Your objective → Return exactly the lines of the records below, starting at the line that contains "Task: Click the data" and ending at the line that contains "Download artifacts for Device ID [653] job", with both of those lines kept.

(Data items)
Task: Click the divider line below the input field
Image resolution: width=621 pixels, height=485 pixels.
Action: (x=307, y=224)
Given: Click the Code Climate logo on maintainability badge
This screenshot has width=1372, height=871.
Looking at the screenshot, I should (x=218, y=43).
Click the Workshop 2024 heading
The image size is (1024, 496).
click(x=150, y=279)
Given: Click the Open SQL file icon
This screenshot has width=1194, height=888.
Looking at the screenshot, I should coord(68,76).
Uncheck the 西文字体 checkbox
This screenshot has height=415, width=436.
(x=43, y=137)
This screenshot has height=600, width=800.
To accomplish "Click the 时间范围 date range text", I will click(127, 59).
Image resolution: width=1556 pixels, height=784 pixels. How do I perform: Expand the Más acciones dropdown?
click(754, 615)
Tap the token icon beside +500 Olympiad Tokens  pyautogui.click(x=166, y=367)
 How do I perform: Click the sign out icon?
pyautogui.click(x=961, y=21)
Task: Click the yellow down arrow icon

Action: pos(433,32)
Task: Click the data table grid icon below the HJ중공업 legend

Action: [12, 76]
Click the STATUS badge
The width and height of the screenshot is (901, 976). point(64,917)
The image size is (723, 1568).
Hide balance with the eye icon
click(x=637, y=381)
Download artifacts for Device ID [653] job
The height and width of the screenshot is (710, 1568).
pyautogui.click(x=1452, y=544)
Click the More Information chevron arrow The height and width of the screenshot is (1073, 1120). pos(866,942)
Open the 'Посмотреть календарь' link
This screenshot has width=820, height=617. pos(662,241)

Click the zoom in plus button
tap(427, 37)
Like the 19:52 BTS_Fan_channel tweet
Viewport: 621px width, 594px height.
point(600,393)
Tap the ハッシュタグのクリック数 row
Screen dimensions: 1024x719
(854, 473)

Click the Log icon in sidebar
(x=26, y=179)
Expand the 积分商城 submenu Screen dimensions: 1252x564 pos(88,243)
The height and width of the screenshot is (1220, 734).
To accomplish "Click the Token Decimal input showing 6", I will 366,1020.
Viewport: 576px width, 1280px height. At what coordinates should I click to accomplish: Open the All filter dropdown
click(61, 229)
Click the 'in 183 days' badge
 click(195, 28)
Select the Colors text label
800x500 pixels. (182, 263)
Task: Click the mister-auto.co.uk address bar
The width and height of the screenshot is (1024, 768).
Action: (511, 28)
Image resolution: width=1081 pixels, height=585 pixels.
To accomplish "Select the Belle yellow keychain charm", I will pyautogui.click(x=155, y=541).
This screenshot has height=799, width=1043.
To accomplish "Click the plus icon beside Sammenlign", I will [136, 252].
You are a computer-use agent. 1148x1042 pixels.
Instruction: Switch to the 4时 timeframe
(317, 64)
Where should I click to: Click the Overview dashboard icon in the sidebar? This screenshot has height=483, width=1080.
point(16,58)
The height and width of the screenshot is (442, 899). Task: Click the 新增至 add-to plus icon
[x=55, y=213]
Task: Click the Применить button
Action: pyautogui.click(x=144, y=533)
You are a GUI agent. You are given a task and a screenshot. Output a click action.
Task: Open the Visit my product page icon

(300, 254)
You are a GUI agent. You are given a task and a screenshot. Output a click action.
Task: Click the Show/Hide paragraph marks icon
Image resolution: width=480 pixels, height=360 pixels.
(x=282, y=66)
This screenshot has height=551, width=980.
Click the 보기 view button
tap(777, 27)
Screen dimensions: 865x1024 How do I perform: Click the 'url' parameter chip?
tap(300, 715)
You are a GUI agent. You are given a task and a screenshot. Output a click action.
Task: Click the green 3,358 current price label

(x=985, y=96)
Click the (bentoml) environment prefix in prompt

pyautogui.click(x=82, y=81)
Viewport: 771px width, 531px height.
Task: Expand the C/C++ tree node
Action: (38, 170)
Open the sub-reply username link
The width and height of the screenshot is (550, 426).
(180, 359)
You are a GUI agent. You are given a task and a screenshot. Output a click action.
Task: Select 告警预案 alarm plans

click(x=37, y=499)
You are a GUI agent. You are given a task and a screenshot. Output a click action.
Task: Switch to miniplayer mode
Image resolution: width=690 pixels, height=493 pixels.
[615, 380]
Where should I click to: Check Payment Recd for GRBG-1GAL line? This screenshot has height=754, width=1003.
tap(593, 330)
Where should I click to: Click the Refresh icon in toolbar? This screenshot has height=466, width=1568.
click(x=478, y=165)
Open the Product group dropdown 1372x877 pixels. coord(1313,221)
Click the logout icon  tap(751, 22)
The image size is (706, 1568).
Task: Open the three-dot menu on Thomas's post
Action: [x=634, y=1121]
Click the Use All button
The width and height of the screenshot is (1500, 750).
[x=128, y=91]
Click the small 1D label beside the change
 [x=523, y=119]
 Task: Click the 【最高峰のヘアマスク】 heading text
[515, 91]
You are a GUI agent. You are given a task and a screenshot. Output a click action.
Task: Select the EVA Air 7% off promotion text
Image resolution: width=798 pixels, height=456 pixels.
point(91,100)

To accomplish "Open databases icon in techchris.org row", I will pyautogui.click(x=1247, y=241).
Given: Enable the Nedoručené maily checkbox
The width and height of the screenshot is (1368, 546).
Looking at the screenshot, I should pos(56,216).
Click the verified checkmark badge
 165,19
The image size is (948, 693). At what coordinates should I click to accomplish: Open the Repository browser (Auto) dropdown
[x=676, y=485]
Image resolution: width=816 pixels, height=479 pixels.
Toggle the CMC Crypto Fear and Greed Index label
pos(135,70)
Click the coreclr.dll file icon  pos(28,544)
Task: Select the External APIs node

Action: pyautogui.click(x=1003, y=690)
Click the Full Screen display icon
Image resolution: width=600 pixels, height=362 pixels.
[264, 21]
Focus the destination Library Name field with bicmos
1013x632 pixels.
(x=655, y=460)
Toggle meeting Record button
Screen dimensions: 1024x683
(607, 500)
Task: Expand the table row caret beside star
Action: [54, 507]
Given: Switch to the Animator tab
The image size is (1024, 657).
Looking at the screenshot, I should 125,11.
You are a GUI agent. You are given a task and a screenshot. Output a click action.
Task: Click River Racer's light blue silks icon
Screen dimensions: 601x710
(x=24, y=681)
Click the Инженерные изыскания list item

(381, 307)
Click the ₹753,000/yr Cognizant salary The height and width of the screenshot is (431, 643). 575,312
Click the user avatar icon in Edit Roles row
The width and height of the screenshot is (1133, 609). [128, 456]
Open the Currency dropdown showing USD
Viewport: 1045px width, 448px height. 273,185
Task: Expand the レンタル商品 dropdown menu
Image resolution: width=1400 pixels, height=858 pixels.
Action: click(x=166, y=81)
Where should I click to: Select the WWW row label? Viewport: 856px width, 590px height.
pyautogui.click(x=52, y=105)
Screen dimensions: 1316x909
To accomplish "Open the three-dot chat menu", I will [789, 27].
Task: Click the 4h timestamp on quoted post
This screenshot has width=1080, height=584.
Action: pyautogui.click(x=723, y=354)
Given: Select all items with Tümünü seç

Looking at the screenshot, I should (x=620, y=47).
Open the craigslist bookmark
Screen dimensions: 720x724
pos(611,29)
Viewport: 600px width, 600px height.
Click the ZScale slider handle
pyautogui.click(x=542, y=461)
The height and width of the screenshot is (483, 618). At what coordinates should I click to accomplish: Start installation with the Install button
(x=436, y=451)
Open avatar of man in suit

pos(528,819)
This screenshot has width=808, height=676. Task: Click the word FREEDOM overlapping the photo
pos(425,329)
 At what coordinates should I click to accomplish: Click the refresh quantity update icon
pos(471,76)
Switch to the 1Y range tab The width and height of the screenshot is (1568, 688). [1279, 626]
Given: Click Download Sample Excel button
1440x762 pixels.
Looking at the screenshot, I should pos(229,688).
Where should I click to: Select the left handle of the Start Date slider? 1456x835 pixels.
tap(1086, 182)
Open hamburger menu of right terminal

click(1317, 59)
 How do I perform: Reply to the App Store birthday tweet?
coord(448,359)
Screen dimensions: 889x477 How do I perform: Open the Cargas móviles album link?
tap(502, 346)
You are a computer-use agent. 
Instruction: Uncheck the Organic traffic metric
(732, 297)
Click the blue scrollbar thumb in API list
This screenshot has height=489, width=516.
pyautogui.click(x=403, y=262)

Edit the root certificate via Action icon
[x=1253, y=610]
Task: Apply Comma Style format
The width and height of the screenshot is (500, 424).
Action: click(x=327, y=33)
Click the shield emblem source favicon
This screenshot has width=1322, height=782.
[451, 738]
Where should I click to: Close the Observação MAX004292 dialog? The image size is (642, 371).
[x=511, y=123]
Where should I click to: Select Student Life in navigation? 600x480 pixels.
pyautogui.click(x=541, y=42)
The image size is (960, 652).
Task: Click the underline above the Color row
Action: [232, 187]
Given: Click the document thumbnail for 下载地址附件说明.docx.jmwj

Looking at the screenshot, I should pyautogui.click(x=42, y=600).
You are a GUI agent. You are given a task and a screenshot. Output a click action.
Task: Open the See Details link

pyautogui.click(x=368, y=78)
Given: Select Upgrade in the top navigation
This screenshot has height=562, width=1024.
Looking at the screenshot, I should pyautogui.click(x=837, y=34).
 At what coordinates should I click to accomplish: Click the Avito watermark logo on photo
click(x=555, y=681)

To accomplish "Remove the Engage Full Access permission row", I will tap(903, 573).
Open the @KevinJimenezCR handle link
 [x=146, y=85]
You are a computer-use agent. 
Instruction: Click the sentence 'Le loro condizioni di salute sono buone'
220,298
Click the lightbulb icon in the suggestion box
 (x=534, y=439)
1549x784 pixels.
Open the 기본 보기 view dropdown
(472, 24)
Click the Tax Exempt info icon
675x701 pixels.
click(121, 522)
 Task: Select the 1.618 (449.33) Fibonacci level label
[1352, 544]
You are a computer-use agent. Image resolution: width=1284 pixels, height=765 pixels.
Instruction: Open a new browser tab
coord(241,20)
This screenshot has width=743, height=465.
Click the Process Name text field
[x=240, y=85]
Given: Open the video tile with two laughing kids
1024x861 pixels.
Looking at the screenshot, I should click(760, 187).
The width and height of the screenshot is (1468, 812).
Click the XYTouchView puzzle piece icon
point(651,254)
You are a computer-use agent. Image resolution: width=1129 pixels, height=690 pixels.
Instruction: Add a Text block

Written solution →
Task: Click the data table grid icon below the HJ중공업 legend

Action: [12, 76]
Click the STATUS badge
The width and height of the screenshot is (901, 976). point(64,917)
The image size is (723, 1568).
Hide balance with the eye icon
click(x=637, y=381)
Download artifacts for Device ID [653] job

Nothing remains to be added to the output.